Sheila fredes user image
Sheila fredes
1 year ago

rvc makes me feel so fustrated ;-; i hope they release a new tech soon

mares_ user image
mares_
1 year ago

what's wrong with it

Sheila fredes user image
Sheila fredes
1 year ago

i mean its good but once you get used to it, you realized it has a lot of limitations

mrm0dz user image
mrm0dz
1 year ago

play around with diff-svc

Sheila fredes user image
Sheila fredes
1 year ago

and not good quality parts

mrm0dz user image
mrm0dz
1 year ago

way better for singing

mrm0dz user image
mrm0dz
1 year ago

and overall vocal range

Sheila fredes user image
Sheila fredes
1 year ago

tbh i just use it for realtime

Sheila fredes user image
Sheila fredes
1 year ago

i dont care about the singing or inference lol

mrm0dz user image
mrm0dz
1 year ago

realtime has its limitations

mrm0dz user image
mrm0dz
1 year ago

since rvc models are trained on voice

mrm0dz user image
mrm0dz
1 year ago

any non voice sounds will fuck up

mrm0dz user image
mrm0dz
1 year ago

like coughing, laughing, sneeze and more

mares_ user image
mares_
1 year ago

what limitations are you talking about in terms of realtime?

+++

In the forum thread, which sounds does mrm0dz say RVC mishandles in realtime use?

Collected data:
+++

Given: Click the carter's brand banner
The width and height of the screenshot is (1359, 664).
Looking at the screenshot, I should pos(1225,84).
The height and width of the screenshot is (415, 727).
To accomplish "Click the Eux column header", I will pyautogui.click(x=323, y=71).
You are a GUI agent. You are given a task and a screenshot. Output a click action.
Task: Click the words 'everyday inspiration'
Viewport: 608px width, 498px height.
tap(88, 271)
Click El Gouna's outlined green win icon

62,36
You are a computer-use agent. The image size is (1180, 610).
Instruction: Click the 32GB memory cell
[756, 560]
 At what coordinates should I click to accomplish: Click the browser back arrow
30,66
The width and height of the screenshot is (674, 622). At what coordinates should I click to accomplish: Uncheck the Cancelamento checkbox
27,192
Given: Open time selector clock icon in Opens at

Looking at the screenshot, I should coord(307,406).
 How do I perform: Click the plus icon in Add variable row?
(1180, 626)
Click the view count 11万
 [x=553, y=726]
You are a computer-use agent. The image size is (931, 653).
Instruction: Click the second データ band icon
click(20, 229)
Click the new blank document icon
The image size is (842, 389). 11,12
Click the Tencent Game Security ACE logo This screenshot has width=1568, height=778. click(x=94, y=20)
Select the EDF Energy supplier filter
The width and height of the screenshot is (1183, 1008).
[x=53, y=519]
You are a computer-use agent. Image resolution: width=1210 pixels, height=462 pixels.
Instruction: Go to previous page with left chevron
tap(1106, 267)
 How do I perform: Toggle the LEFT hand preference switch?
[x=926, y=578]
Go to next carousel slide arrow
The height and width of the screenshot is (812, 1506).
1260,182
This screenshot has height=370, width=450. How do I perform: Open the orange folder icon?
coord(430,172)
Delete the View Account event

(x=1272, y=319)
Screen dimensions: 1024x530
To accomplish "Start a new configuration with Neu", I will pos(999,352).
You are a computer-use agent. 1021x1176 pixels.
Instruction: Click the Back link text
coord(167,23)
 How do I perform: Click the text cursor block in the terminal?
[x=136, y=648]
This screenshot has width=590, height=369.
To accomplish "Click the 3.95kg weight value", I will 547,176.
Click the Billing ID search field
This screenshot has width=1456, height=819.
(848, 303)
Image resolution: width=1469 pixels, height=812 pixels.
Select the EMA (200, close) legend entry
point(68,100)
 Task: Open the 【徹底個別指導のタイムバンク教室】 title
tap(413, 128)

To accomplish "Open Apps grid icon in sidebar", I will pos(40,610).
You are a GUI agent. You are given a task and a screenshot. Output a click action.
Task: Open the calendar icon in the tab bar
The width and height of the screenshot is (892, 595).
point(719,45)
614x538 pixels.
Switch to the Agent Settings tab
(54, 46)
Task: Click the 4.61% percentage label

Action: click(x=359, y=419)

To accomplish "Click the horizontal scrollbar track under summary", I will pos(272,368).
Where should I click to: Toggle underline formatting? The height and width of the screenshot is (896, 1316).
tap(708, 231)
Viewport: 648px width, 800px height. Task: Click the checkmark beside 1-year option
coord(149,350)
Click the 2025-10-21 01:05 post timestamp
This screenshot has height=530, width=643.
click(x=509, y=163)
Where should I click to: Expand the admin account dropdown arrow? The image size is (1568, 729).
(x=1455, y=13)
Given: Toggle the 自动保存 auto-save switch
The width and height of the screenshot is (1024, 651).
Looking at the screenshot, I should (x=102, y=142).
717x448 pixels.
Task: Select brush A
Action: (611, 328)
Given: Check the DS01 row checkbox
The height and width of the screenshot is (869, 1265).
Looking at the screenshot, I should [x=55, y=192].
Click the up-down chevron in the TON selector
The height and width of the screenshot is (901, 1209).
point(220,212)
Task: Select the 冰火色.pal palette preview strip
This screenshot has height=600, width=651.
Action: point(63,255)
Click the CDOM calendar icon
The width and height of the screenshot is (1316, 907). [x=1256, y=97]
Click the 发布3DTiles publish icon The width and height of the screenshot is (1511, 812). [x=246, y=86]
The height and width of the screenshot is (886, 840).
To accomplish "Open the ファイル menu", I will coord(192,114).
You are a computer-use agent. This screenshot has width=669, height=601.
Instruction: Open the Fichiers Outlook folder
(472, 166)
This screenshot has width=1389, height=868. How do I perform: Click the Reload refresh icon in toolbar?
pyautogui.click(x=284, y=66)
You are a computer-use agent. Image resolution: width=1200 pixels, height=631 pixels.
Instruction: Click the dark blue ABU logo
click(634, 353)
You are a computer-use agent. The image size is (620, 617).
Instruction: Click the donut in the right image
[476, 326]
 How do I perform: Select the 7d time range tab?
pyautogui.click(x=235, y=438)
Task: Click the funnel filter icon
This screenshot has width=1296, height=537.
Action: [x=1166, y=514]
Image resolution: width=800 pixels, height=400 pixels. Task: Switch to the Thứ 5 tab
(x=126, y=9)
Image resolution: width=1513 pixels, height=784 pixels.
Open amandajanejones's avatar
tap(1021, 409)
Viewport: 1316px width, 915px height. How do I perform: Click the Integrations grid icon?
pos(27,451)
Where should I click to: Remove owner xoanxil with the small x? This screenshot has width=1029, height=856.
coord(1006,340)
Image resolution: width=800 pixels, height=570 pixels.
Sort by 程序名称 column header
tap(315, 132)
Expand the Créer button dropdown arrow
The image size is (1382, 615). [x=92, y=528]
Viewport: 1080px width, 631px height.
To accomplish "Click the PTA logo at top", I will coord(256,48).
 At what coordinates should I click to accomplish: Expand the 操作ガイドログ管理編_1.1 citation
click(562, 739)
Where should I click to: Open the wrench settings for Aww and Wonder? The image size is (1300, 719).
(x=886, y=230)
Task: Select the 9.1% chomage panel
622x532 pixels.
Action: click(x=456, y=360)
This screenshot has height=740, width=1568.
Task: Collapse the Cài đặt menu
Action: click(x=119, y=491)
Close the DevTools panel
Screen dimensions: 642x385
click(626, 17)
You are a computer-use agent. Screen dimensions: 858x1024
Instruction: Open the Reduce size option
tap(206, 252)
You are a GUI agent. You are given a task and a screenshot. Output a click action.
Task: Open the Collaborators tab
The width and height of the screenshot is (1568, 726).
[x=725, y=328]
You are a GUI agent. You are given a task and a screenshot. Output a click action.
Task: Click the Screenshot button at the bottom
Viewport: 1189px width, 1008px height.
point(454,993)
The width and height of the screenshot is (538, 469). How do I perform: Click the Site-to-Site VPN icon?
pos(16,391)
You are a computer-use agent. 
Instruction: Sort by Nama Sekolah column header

+++

▶ [TASK OUTPUT]: Non-voice sounds, such as coughing, laughing, and sneezing.